- [Data excerpts]
((

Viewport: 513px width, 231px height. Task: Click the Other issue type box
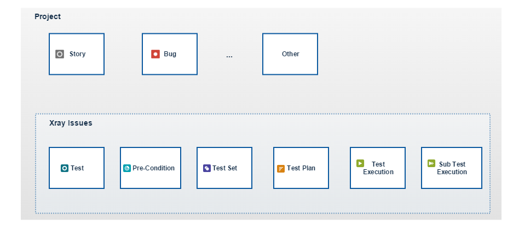(290, 54)
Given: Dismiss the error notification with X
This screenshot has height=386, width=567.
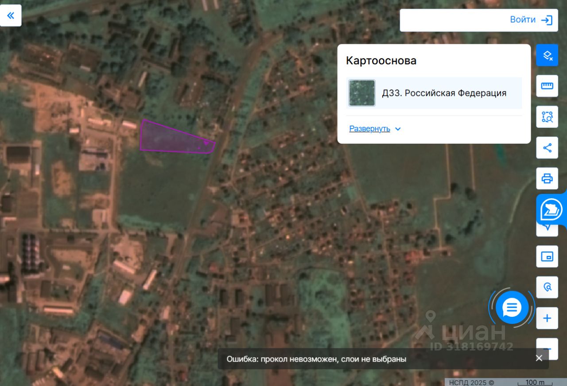Looking at the screenshot, I should 539,358.
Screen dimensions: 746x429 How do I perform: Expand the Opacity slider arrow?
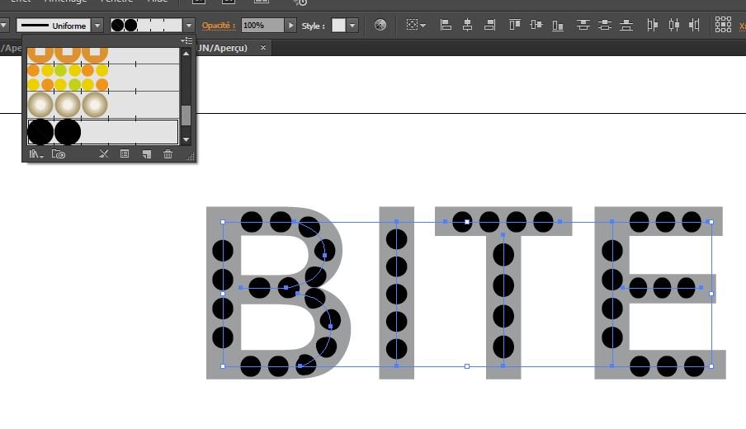(x=290, y=26)
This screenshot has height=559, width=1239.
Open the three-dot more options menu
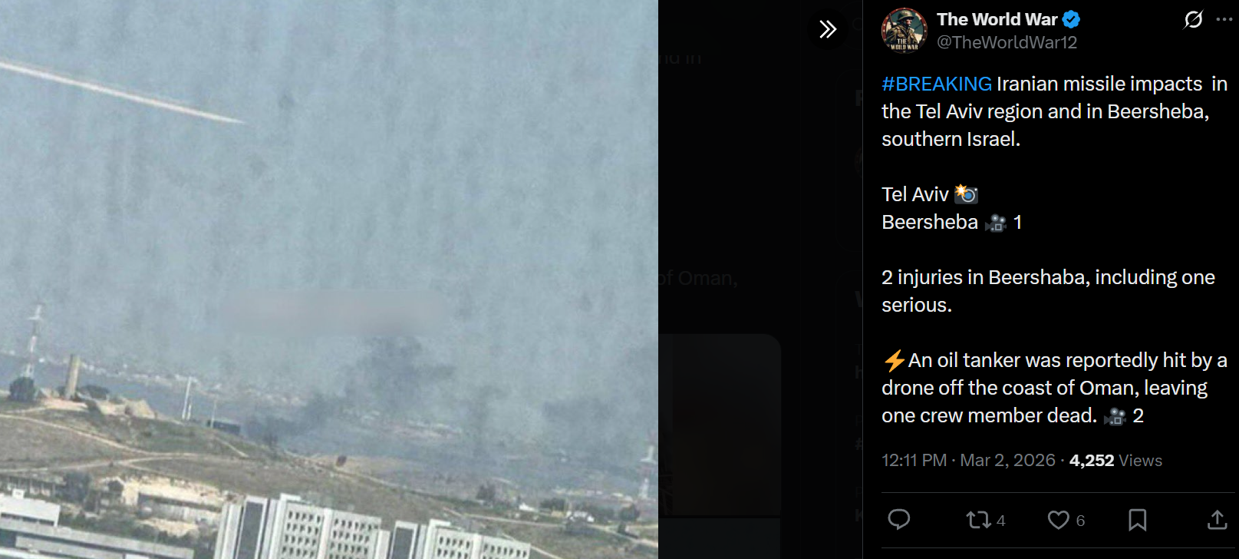pos(1224,19)
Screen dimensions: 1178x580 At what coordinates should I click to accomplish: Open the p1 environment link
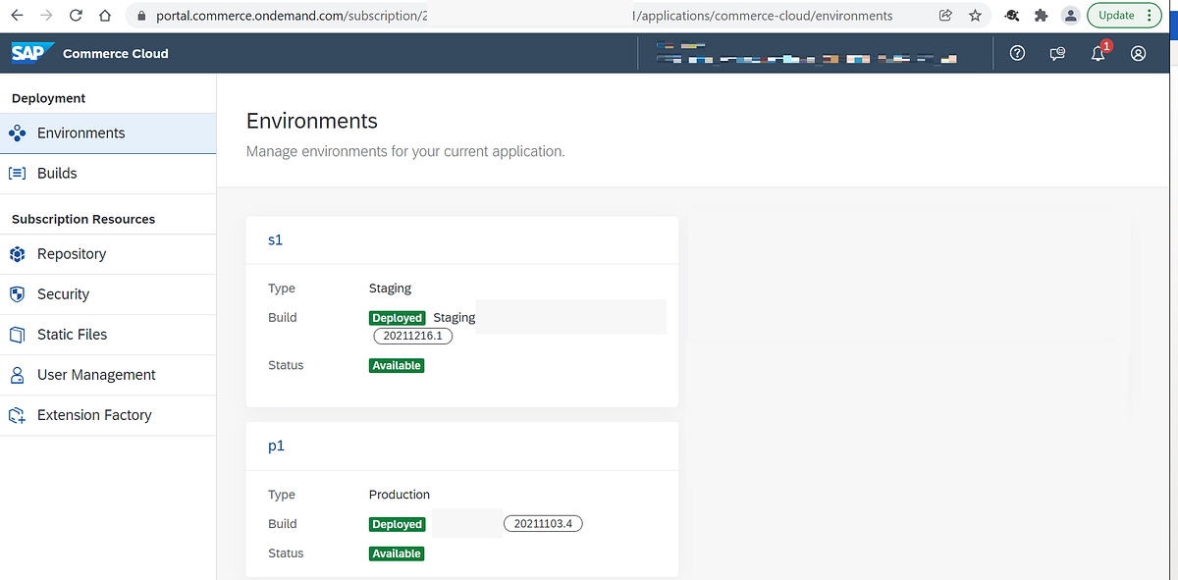tap(276, 446)
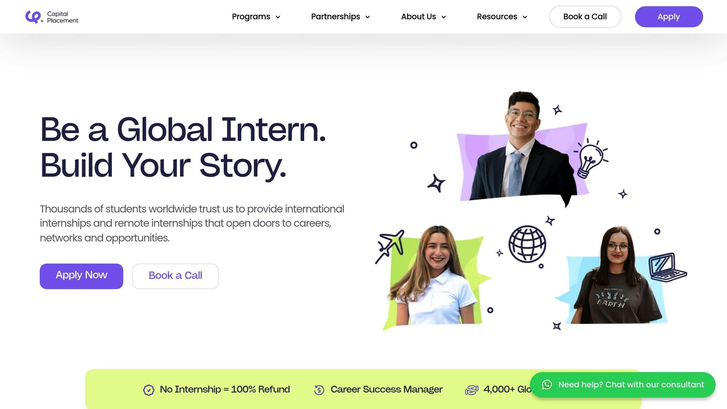
Task: Expand the Programs chevron arrow
Action: pyautogui.click(x=278, y=17)
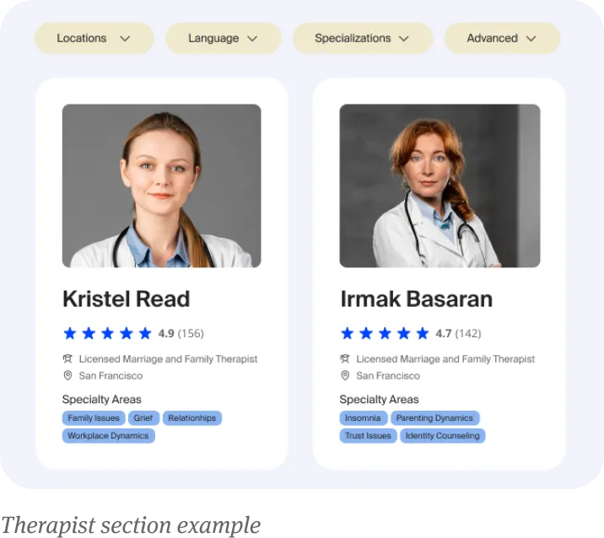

))

- [What is needed] Every record is to be repeated exactly, and no picture is carried over.

- [Solution to the problem]
Viewport: 513px width, 231px height. Task: Click the Other issue type box
(290, 54)
Given: Dismiss the error notification with X
This screenshot has height=386, width=567.
Looking at the screenshot, I should 539,358.
Screen dimensions: 746x429 How do I perform: Expand the Opacity slider arrow?
(x=290, y=26)
This screenshot has height=559, width=1239.
Open the three-dot more options menu
pos(1224,19)
Screen dimensions: 1178x580 At what coordinates should I click to accomplish: Open the p1 environment link
tap(276, 446)
Task: Expand the Programs chevron arrow
Action: pyautogui.click(x=278, y=17)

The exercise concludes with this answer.